Humans Aren’t Hardwired to Understand Exponential Growth
‘The greatest shortcoming of the human race is the inability to understand the exponential function’. – Albert Allen Bartlett
Lack of understanding of exponential growth can have severe consequences. Take Covid-19 for example. Many people were downplaying the coronavirus and couldn’t see how a mere 100 cases was a threat to society.
This was obvious to anyone that understood how the disease multiples. Since each infected person passing the disease to an average of 2.5 others, the virus spreads exponentially. With case numbers doubling every three days, 100 cases today mean 10,000 in a few weeks.

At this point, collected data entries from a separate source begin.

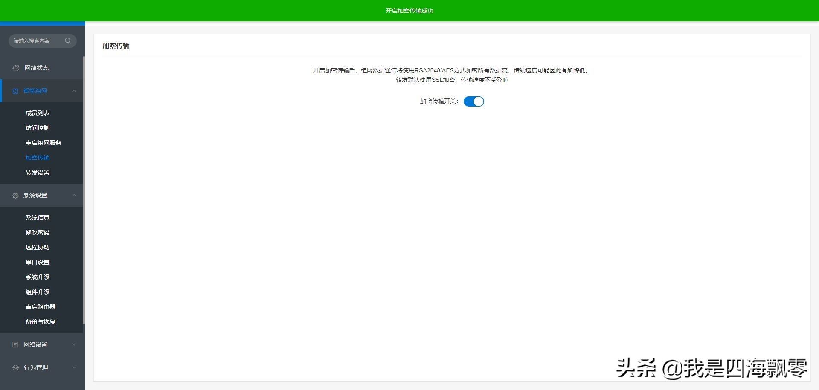Expand the 行为管理 section chevron
This screenshot has height=390, width=819.
74,367
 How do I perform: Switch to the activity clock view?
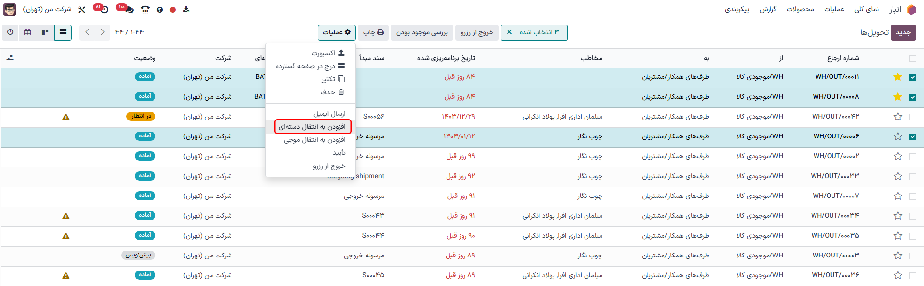[10, 32]
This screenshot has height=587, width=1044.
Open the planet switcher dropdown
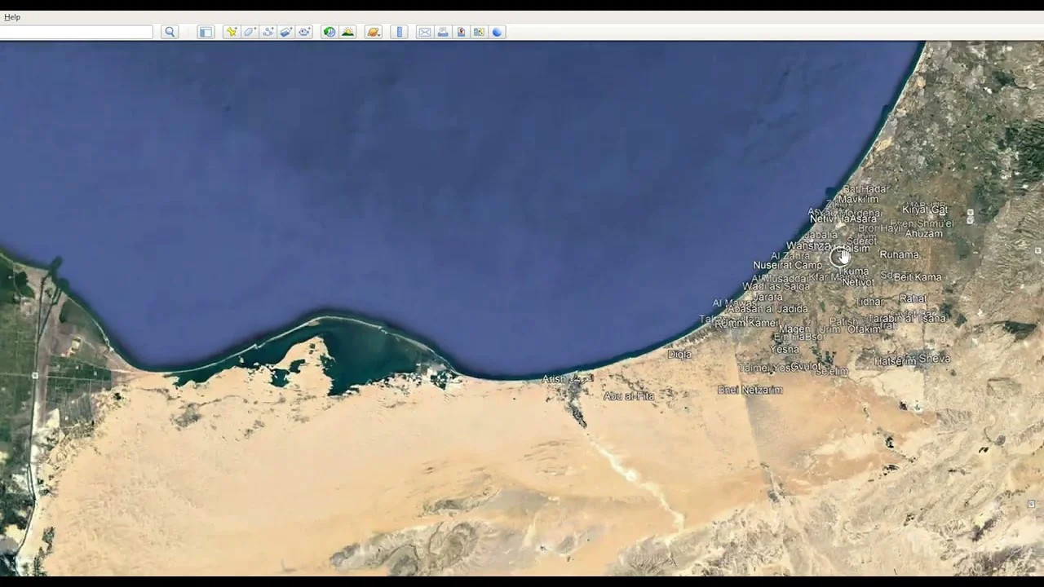click(374, 32)
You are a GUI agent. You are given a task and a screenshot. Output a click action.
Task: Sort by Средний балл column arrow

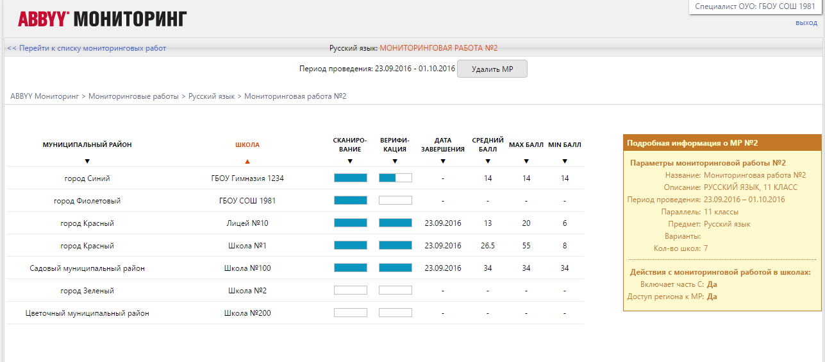tap(488, 161)
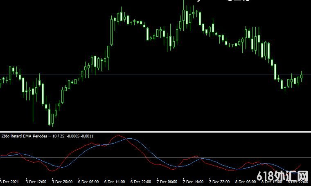The width and height of the screenshot is (311, 186).
Task: Click the '6 Dec 06:00' time axis label
Action: [x=88, y=182]
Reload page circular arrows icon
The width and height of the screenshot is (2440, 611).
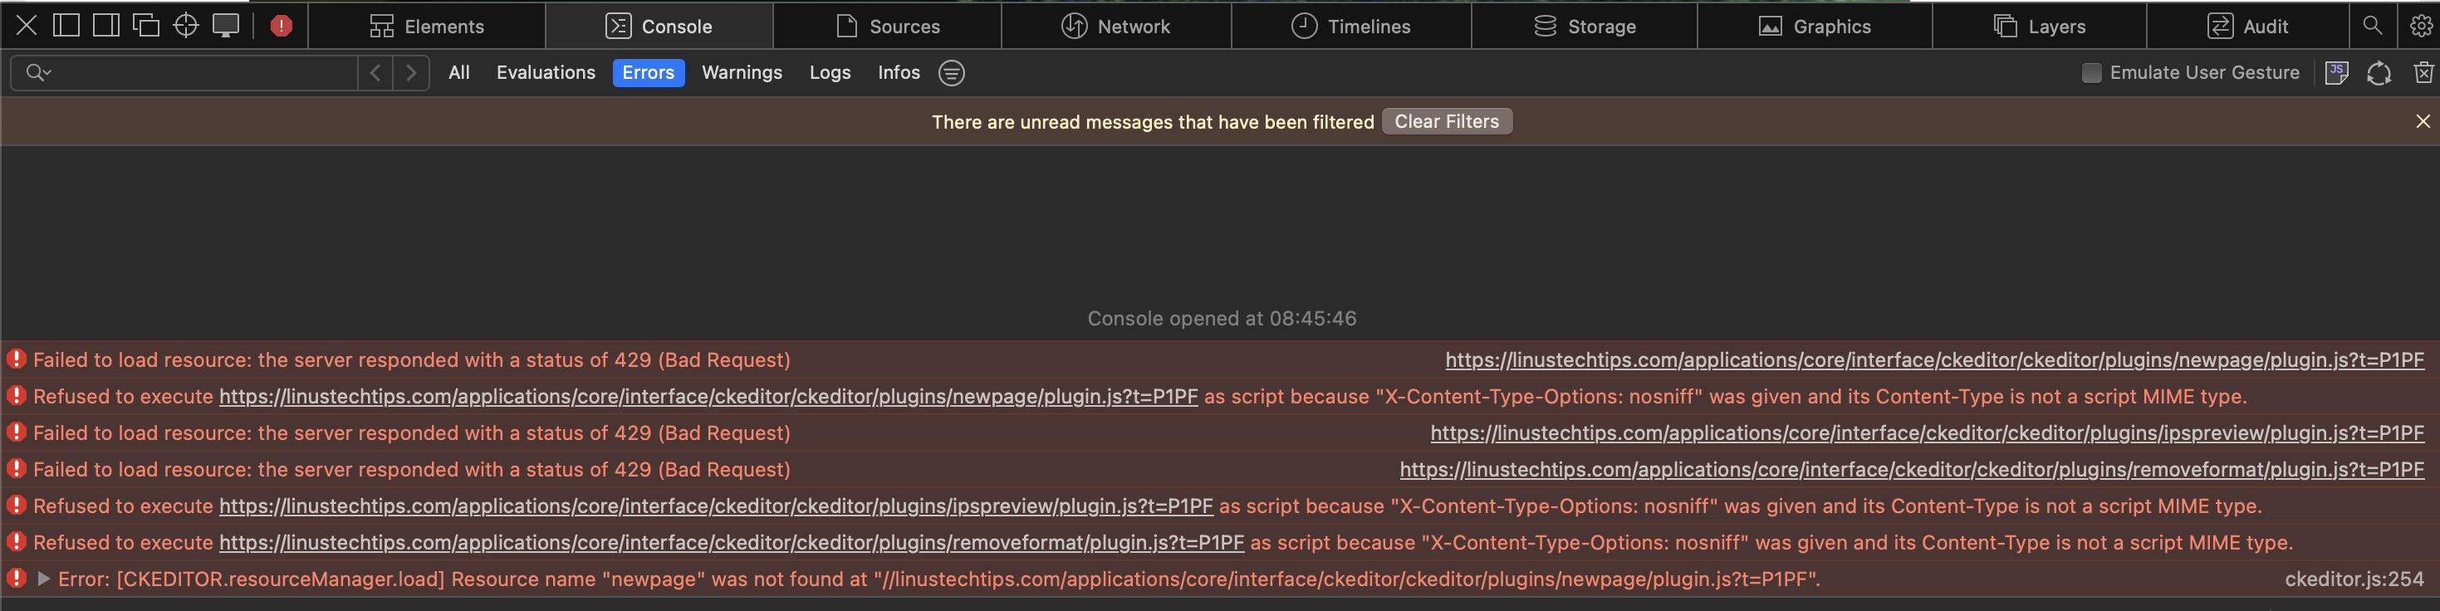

We all know what happened.

Exponential growth is an incredible phenomenon, so much so that Einstein called it ‘the most powerful force in the Universe’. Understanding how it works in your life can help you stay on course and remain positive during the seemingly uneventful period before the growth takes off.
This is crucial, for so many people quit too early. If you have been putting in the work for years and don’t feel like you’re progressing, it may mean you simply haven’t reached the elbow.
So, hang in there.
The caveat to the exponential growth model is that one is actually a favorite to win in the game they’re playing. Just because exponentials exist, they’re by no means guaranteed. Many never hit the elbow, because they’re playing the wrong game, their business idea is abysmal, or their execution is poor. Ego often gets in the way.
It’s up to each of us to understand whether we’re headed in the right direction and if the elbow is coming in due time, or if we need to pivot to a destination where our success is more likely.
It’s one of life’s great challenges, and that’s on you.